PROBLEM TO SOLVE: What you return must match the listing below word for word.

EXTRACTED ENTRIES:
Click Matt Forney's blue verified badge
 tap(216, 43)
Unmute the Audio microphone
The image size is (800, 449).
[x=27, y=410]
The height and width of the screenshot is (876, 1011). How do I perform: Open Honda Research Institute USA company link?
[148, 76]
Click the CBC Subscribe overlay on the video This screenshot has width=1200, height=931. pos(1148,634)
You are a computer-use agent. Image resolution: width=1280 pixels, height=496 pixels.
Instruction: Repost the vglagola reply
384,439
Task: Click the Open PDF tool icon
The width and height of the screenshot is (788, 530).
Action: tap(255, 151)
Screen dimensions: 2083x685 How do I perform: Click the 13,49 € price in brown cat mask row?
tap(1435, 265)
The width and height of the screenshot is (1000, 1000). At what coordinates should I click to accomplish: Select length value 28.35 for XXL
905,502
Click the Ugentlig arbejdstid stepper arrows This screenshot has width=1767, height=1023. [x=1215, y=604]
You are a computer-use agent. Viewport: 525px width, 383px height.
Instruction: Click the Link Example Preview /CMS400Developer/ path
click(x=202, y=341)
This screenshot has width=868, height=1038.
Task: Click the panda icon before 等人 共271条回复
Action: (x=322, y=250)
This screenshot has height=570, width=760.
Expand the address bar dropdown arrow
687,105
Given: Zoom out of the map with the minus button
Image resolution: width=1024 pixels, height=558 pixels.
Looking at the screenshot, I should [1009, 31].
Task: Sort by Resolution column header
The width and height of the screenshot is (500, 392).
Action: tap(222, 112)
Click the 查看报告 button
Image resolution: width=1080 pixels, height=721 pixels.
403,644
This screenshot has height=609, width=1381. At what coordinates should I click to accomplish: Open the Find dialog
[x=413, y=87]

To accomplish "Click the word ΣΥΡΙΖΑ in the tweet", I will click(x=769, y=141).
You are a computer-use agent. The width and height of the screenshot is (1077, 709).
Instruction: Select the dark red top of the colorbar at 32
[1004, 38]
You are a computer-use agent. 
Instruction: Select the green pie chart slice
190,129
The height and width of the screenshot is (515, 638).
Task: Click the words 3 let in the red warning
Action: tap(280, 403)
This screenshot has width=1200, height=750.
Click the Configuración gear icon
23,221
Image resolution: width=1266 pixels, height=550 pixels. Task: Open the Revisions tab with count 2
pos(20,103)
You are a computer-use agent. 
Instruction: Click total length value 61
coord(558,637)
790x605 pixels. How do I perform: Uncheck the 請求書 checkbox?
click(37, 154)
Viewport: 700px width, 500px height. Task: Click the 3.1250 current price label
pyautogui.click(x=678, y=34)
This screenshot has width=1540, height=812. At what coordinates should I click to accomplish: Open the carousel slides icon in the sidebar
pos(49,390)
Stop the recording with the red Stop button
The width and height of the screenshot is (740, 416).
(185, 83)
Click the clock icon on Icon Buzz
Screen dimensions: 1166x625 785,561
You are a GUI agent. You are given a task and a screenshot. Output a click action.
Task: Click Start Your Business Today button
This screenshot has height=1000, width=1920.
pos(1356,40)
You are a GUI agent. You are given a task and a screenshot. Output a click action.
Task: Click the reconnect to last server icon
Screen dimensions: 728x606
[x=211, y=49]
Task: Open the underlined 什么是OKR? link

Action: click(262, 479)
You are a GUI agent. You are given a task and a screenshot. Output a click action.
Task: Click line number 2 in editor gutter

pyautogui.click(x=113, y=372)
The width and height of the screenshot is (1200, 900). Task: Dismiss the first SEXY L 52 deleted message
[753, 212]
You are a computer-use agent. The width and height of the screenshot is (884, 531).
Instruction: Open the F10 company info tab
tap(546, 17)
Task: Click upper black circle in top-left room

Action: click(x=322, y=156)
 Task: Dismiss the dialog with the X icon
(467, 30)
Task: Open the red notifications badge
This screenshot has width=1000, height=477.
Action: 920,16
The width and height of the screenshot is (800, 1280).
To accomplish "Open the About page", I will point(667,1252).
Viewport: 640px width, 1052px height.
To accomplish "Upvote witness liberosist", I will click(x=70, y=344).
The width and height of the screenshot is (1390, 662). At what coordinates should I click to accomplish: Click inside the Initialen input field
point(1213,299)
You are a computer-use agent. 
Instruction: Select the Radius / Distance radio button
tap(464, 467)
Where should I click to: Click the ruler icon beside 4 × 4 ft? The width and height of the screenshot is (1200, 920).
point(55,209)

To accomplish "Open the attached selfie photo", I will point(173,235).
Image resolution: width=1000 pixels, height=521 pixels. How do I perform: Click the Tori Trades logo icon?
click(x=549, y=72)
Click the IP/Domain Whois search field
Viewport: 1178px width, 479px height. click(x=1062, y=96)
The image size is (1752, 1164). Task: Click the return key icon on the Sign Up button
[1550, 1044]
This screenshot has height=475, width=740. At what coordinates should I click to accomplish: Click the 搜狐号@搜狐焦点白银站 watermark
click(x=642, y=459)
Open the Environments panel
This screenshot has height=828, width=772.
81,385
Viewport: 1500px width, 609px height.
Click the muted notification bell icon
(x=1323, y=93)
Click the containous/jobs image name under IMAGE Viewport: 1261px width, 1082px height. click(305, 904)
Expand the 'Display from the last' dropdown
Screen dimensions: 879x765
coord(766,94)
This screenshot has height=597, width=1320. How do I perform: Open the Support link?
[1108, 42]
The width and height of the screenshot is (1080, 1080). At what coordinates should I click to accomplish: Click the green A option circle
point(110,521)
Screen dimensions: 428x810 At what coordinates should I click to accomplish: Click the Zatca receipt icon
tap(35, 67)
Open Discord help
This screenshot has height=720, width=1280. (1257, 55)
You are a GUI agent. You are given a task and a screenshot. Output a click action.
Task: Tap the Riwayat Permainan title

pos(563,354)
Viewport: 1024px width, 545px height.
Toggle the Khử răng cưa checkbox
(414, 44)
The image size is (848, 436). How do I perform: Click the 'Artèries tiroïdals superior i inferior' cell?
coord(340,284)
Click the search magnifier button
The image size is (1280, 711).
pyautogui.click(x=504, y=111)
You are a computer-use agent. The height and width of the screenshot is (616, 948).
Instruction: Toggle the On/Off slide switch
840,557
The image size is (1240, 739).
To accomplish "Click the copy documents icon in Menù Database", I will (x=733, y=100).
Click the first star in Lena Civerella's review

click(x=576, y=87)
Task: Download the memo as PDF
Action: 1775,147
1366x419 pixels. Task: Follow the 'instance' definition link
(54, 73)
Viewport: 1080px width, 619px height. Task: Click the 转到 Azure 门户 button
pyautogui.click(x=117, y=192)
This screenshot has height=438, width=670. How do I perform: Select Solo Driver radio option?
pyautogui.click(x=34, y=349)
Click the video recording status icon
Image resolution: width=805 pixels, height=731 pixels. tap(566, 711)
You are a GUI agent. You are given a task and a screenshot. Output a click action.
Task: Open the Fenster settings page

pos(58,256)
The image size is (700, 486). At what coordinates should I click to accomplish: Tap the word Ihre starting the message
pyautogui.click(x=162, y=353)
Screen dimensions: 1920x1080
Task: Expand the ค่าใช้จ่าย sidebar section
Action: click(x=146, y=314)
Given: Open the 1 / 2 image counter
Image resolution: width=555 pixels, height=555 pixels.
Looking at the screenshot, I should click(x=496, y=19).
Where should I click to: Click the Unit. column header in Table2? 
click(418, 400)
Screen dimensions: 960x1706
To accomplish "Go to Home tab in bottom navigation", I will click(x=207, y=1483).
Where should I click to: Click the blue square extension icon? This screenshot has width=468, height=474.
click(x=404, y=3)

EXERCISE ANSWER:
Click Matt Forney's blue verified badge
 tap(216, 43)
Unmute the Audio microphone
The image size is (800, 449).
[x=27, y=410]
The height and width of the screenshot is (876, 1011). How do I perform: Open Honda Research Institute USA company link?
[148, 76]
Click the CBC Subscribe overlay on the video This screenshot has width=1200, height=931. pos(1148,634)
You are a computer-use agent. Image resolution: width=1280 pixels, height=496 pixels.
Instruction: Repost the vglagola reply
384,439
Task: Click the Open PDF tool icon
The width and height of the screenshot is (788, 530).
Action: tap(255, 151)
Screen dimensions: 2083x685 How do I perform: Click the 13,49 € price in brown cat mask row?
tap(1435, 265)
The width and height of the screenshot is (1000, 1000). At what coordinates should I click to accomplish: Select length value 28.35 for XXL
905,502
Click the Ugentlig arbejdstid stepper arrows This screenshot has width=1767, height=1023. [x=1215, y=604]
You are a computer-use agent. Viewport: 525px width, 383px height.
Instruction: Click the Link Example Preview /CMS400Developer/ path
click(x=202, y=341)
This screenshot has width=868, height=1038.
Task: Click the panda icon before 等人 共271条回复
Action: (x=322, y=250)
This screenshot has height=570, width=760.
Expand the address bar dropdown arrow
687,105
Given: Zoom out of the map with the minus button
Image resolution: width=1024 pixels, height=558 pixels.
Looking at the screenshot, I should [1009, 31].
Task: Sort by Resolution column header
The width and height of the screenshot is (500, 392).
Action: tap(222, 112)
Click the 查看报告 button
Image resolution: width=1080 pixels, height=721 pixels.
403,644
This screenshot has height=609, width=1381. At what coordinates should I click to accomplish: Open the Find dialog
[x=413, y=87]

To accomplish "Click the word ΣΥΡΙΖΑ in the tweet", I will click(x=769, y=141).
You are a computer-use agent. The width and height of the screenshot is (1077, 709).
Instruction: Select the dark red top of the colorbar at 32
[1004, 38]
You are a computer-use agent. 
Instruction: Select the green pie chart slice
190,129
The height and width of the screenshot is (515, 638).
Task: Click the words 3 let in the red warning
Action: tap(280, 403)
This screenshot has width=1200, height=750.
Click the Configuración gear icon
23,221
Image resolution: width=1266 pixels, height=550 pixels. Task: Open the Revisions tab with count 2
pos(20,103)
You are a computer-use agent. 
Instruction: Click total length value 61
coord(558,637)
790x605 pixels. How do I perform: Uncheck the 請求書 checkbox?
click(37, 154)
Viewport: 700px width, 500px height. Task: Click the 3.1250 current price label
pyautogui.click(x=678, y=34)
This screenshot has width=1540, height=812. At what coordinates should I click to accomplish: Open the carousel slides icon in the sidebar
pos(49,390)
Stop the recording with the red Stop button
The width and height of the screenshot is (740, 416).
(185, 83)
Click the clock icon on Icon Buzz
Screen dimensions: 1166x625 785,561
You are a GUI agent. You are given a task and a screenshot. Output a click action.
Task: Click Start Your Business Today button
This screenshot has height=1000, width=1920.
pos(1356,40)
You are a GUI agent. You are given a task and a screenshot. Output a click action.
Task: Click the reconnect to last server icon
Screen dimensions: 728x606
[x=211, y=49]
Task: Open the underlined 什么是OKR? link

Action: click(262, 479)
You are a GUI agent. You are given a task and a screenshot. Output a click action.
Task: Click line number 2 in editor gutter

pyautogui.click(x=113, y=372)
The width and height of the screenshot is (1200, 900). Task: Dismiss the first SEXY L 52 deleted message
[753, 212]
You are a computer-use agent. The width and height of the screenshot is (884, 531).
Instruction: Open the F10 company info tab
tap(546, 17)
Task: Click upper black circle in top-left room

Action: click(x=322, y=156)
 Task: Dismiss the dialog with the X icon
(467, 30)
Task: Open the red notifications badge
This screenshot has width=1000, height=477.
Action: 920,16
The width and height of the screenshot is (800, 1280).
To accomplish "Open the About page", I will point(667,1252).
Viewport: 640px width, 1052px height.
To accomplish "Upvote witness liberosist", I will click(x=70, y=344).
The width and height of the screenshot is (1390, 662). At what coordinates should I click to accomplish: Click inside the Initialen input field
point(1213,299)
You are a computer-use agent. 
Instruction: Select the Radius / Distance radio button
tap(464, 467)
Where should I click to: Click the ruler icon beside 4 × 4 ft? The width and height of the screenshot is (1200, 920).
point(55,209)

To accomplish "Open the attached selfie photo", I will point(173,235).
Image resolution: width=1000 pixels, height=521 pixels. How do I perform: Click the Tori Trades logo icon?
click(x=549, y=72)
Click the IP/Domain Whois search field
Viewport: 1178px width, 479px height. click(x=1062, y=96)
The image size is (1752, 1164). Task: Click the return key icon on the Sign Up button
[1550, 1044]
This screenshot has height=475, width=740. At what coordinates should I click to accomplish: Click the 搜狐号@搜狐焦点白银站 watermark
click(x=642, y=459)
Open the Environments panel
This screenshot has height=828, width=772.
81,385
Viewport: 1500px width, 609px height.
Click the muted notification bell icon
(x=1323, y=93)
Click the containous/jobs image name under IMAGE Viewport: 1261px width, 1082px height. click(305, 904)
Expand the 'Display from the last' dropdown
Screen dimensions: 879x765
coord(766,94)
This screenshot has height=597, width=1320. How do I perform: Open the Support link?
[1108, 42]
The width and height of the screenshot is (1080, 1080). At what coordinates should I click to accomplish: Click the green A option circle
point(110,521)
Screen dimensions: 428x810 At what coordinates should I click to accomplish: Click the Zatca receipt icon
tap(35, 67)
Open Discord help
This screenshot has height=720, width=1280. (1257, 55)
You are a GUI agent. You are given a task and a screenshot. Output a click action.
Task: Tap the Riwayat Permainan title

pos(563,354)
Viewport: 1024px width, 545px height.
Toggle the Khử răng cưa checkbox
(414, 44)
The image size is (848, 436). How do I perform: Click the 'Artèries tiroïdals superior i inferior' cell?
coord(340,284)
Click the search magnifier button
The image size is (1280, 711).
pyautogui.click(x=504, y=111)
You are a computer-use agent. The height and width of the screenshot is (616, 948).
Instruction: Toggle the On/Off slide switch
840,557
The image size is (1240, 739).
To accomplish "Click the copy documents icon in Menù Database", I will (x=733, y=100).
Click the first star in Lena Civerella's review

click(x=576, y=87)
Task: Download the memo as PDF
Action: 1775,147
1366x419 pixels. Task: Follow the 'instance' definition link
(54, 73)
Viewport: 1080px width, 619px height. Task: Click the 转到 Azure 门户 button
pyautogui.click(x=117, y=192)
This screenshot has height=438, width=670. How do I perform: Select Solo Driver radio option?
pyautogui.click(x=34, y=349)
Click the video recording status icon
Image resolution: width=805 pixels, height=731 pixels. tap(566, 711)
You are a GUI agent. You are given a task and a screenshot. Output a click action.
Task: Open the Fenster settings page

pos(58,256)
The image size is (700, 486). At what coordinates should I click to accomplish: Tap the word Ihre starting the message
pyautogui.click(x=162, y=353)
Screen dimensions: 1920x1080
Task: Expand the ค่าใช้จ่าย sidebar section
Action: click(x=146, y=314)
Given: Open the 1 / 2 image counter
Image resolution: width=555 pixels, height=555 pixels.
Looking at the screenshot, I should click(x=496, y=19).
Where should I click to: Click the Unit. column header in Table2? 
click(418, 400)
Screen dimensions: 960x1706
To accomplish "Go to Home tab in bottom navigation", I will click(x=207, y=1483).
Where should I click to: Click the blue square extension icon? This screenshot has width=468, height=474.
click(x=404, y=3)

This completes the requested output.